Gather every line of the entries below that contains the string "profile". Copy each of those lines.

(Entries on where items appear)
start

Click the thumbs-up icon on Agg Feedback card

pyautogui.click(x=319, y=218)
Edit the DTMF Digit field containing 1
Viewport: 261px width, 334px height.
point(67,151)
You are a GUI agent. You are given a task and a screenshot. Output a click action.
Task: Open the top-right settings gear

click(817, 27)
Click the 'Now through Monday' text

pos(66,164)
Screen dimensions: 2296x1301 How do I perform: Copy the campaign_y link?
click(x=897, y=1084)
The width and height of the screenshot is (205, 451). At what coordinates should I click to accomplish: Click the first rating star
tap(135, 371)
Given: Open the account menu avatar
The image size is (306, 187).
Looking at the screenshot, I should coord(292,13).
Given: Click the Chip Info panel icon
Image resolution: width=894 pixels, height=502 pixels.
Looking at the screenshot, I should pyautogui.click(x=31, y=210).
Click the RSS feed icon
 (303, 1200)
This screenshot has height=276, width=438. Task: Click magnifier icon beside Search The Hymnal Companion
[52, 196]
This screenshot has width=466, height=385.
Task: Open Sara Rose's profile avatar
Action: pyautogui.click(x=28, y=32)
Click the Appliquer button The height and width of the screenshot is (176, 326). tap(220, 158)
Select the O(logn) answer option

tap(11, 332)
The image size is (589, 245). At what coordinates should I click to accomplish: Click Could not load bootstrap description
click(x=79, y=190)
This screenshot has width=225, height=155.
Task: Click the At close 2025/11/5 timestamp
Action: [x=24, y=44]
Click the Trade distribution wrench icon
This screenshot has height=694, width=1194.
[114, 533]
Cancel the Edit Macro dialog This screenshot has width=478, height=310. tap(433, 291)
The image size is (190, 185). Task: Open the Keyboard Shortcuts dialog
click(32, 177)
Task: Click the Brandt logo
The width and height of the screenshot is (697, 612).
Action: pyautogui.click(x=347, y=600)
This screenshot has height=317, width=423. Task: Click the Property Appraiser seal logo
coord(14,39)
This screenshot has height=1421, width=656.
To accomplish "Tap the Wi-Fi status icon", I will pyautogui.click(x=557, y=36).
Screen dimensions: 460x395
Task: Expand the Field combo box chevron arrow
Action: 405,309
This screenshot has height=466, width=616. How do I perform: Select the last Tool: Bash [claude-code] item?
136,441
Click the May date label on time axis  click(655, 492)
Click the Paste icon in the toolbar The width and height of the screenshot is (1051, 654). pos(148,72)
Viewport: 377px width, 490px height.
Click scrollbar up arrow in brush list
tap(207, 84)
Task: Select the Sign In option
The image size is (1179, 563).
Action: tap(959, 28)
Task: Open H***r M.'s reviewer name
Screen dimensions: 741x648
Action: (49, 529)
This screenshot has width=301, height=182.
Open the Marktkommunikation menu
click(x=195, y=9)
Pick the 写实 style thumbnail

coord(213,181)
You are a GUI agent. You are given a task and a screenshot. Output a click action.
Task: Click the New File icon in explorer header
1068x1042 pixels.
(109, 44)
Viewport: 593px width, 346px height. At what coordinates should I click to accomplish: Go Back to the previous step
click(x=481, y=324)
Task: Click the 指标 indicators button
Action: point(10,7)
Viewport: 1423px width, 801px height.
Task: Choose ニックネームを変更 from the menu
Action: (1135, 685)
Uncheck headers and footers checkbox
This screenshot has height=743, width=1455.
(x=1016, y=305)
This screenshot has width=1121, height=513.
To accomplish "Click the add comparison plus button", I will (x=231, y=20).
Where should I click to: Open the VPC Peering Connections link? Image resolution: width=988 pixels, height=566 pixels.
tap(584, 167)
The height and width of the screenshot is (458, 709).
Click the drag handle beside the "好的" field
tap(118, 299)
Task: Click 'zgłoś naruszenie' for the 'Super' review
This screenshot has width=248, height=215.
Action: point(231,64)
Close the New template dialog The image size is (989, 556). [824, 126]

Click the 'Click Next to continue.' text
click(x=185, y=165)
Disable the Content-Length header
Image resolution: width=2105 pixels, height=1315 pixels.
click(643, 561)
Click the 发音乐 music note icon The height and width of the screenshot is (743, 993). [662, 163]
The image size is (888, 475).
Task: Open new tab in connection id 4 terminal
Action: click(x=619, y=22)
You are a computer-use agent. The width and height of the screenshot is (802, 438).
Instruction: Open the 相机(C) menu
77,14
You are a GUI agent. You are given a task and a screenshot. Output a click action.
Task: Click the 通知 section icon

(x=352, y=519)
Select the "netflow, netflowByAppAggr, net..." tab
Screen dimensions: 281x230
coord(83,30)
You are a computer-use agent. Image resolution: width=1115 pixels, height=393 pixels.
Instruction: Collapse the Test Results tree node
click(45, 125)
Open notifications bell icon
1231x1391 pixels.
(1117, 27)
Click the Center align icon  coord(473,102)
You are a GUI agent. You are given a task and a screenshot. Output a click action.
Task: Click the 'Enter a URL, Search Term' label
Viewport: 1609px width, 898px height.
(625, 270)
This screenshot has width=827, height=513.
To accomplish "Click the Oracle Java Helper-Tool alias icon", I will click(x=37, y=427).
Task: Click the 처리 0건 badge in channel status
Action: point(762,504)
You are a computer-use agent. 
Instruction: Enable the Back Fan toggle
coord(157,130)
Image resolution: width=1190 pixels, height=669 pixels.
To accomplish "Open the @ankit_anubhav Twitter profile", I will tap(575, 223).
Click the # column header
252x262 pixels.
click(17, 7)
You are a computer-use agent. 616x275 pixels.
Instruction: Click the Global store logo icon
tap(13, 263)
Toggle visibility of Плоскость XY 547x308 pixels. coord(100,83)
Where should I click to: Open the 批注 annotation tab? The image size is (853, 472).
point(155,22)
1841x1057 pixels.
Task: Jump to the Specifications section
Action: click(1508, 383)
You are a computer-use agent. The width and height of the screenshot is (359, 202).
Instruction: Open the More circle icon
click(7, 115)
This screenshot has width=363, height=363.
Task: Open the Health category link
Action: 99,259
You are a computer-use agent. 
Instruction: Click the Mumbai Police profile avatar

end

#### Correct result:
Task: Open Sara Rose's profile avatar
To accomplish "Open the @ankit_anubhav Twitter profile", I will tap(575, 223).
Instruction: Click the Mumbai Police profile avatar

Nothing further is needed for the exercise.